Our review of the record reveals that the state submitted sufficient evidence. Howard Bailey testified that after defendant informed him of shooting her husband at their residence located in Vermilion Parish, he drove there and found Mr. Ring's body in the front yard. Karen and Richard LeDoux testified that the defendant told them that she shot her husband in the front yard of her home in Vermilion Parish. Even construing this evidence in a light most favorable to the defendant, we find that a reasonable trier of fact could conclude beyond a reasonable doubt that the victim was shot in Vermilion Parish.

The record, therefore, shows that evidence of proper venue was submitted by the state. This assignment of error is without merit.

ASSIGNMENT # 3: SPECIFIC INTENT

Defendant claims that the trial court erred in denying a judgment of acquittal or in failing to grant a new trial because the verdict was contrary to the law and evidence in that the state did not present evidence showing a specific intent of the alleged crime of second degree murder. LSA-R.S. 14:30.1 defines second degree murder, in pertinent part, as follows:

"the killing of a human being:
(1) When the offender has a specific intent to kill or inflict great bodily harm."

In connection with this, LSA-R.S. 14:10 defines specific intent as follows:

"(1) Specific criminal intent is that state of mind which exists when the circumstances indicate that the offender actively desired the prescribed criminal consequences to follow his act or failure to act."

Specific intent, however, is a state of mind which need not be proven as a fact but which may be inferred from the circumstances of the transaction and the actions of the defendant. State v. Holmes, 388 *1166 So.2d 722 (La.1980); State v. Williams, 383 So.2d 369 (La.1980); State v. Boyer, 406 So.2d 143 (La.1981). LSA-R.S. 15:438 provides:

"The rule as to circumstantial evidence is: assuming every fact to be proved that the evidence tends to prove, in order to convict, it must exclude every reasonable hypothesis of innocence."

Our review of the record indicates that there was sufficient evidence presented at trial which excluded every reasonable hypothesis of innocence, and that it was sufficient to prove that Erma Ring did shoot Carlon Ring.

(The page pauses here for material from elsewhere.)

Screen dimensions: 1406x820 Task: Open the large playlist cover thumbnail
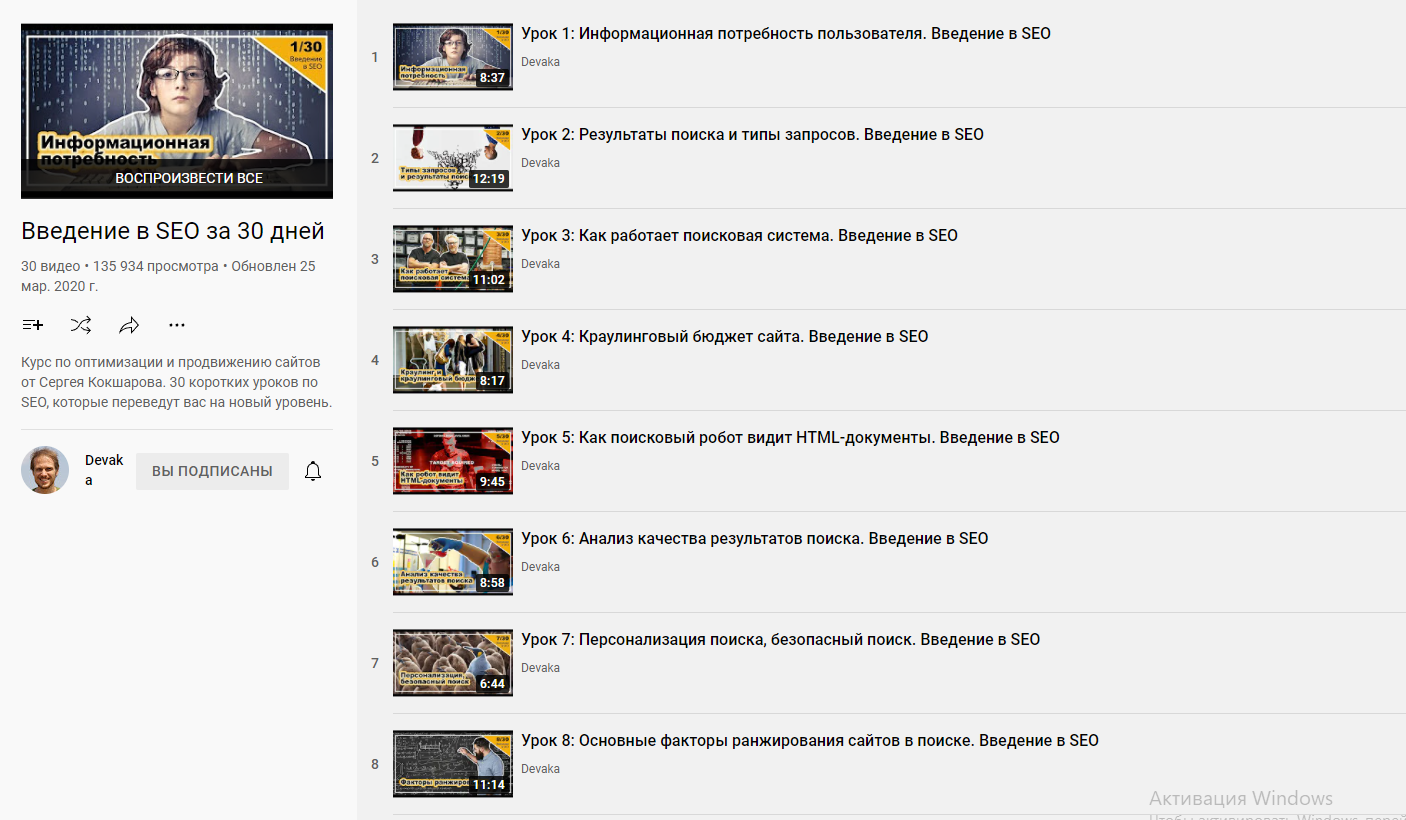177,111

It is strongly inferred from the circumstances and nature of the killing that the defendant intended to kill or inflict great bodily harm to the victim. The victim was shot twice, once in the chest and once in the thigh. The cause of death was the shot in the chest. Howard Bailey testified that the defendant told him she shot Carl Ring when Carl announced that he was on his way to shoot her son, Sonny. Bailey further testified that he, the defendant, and Sonny devised a plan to explain Carlon Ring's absence.

The defendant's son, Sonny (Rayford McMillan), testified that he knew nothing about his stepfather's death. However, the jury assigned greater credibility to Bailey's version of the facts than to Sonny's version. When there is conflicting testimony as to a factual matter, the question of the credibility of the witnesses is within the sound discretion of the trier of fact. Its factual determination will not be disturbed unless clearly contrary to the evidence. State v. Klar, 400 So.2d 610 (La.1981).

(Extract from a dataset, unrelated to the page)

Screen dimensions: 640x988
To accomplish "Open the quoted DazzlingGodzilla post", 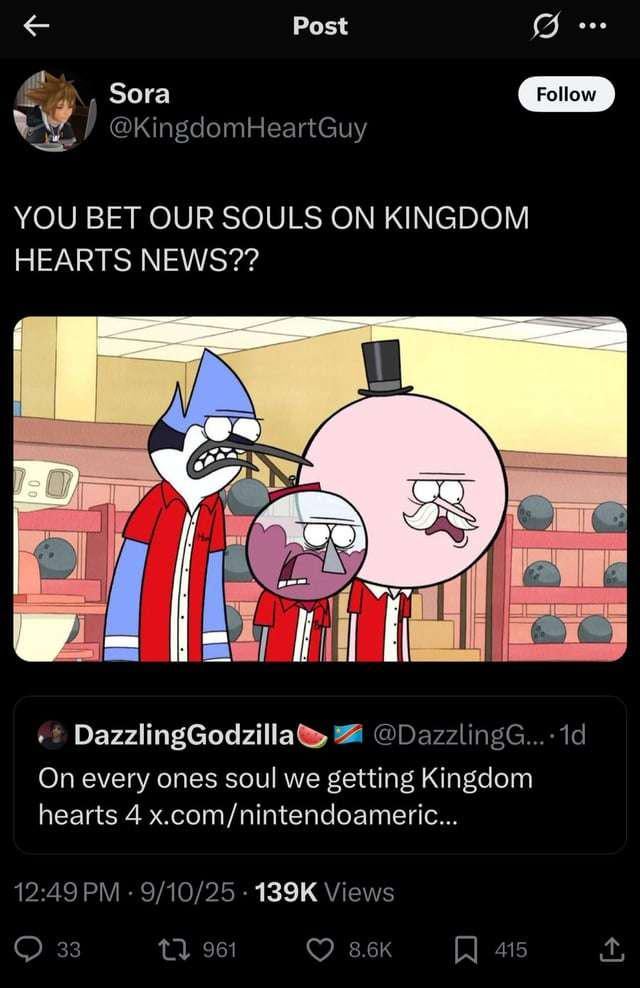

After review of the evidence presented, we find a strong inference that Erma Ring had the required specific intent to commit second degree murder. This assignment is without merit.

ASSIGNMENT #4: ABANDONED ASSIGNMENTS

Although this assignment of error was filed in the trial court, it was not briefed and is therefore considered as abandoned. State v. Fruge, 438 So.2d 1337 (La.App. 3d Cir.1983); State v. Lewis, 416 So.2d 921 (La.1982). For this reason, it lacks merit on appeal.

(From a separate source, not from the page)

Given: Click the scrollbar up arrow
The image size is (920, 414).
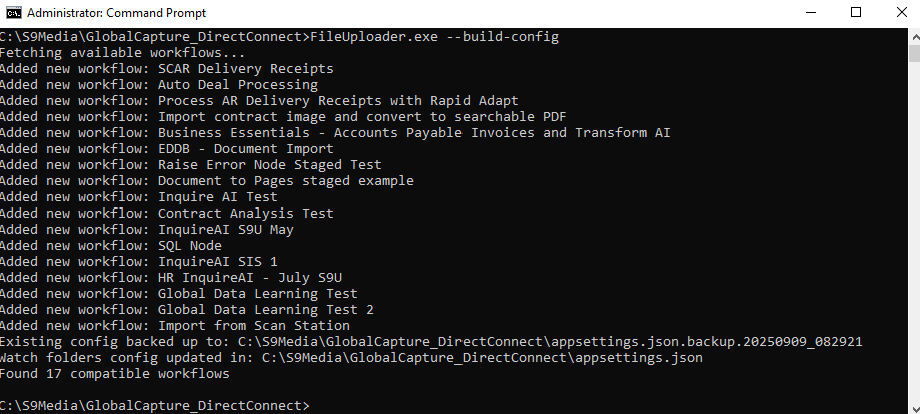Looking at the screenshot, I should tap(911, 35).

ASSIGNMENT #5: DEFENDANT'S UNCORROBORATED CONFESSION AS A BASIS FOR CONVICTION

Defendant contends that the trial court erred in denying her motion for acquittal and in failing to grant a new trial since the conviction was based on the defendant's uncorroborated confession.

It is well-settled that an accused party cannot be legally convicted on the basis of his own uncorroborated confession without proof that a crime has been committed by someone, that is, without proof of the corpus delicti. State v. Simmons, 443 So.2d 512 (La.1983); State v. Reed, 420 So.2d 950 (La.1982); State v. Freetime, 334 So.2d 207 (La.1976). In this case, both the state and the defendant stipulated that Carlon Ring was dead and that the death was due to one of two shots by a .38 caliber weapon. Since there is no evidence of suicide, it appears that his death was caused by someone's conduct. The corpus delicti was therefore established by evidence independent of the defendant's confession. Accordingly, this assignment of error is without merit.

For the above and foregoing reasons, defendant's conviction and sentence are affirmed.

AFFIRMED.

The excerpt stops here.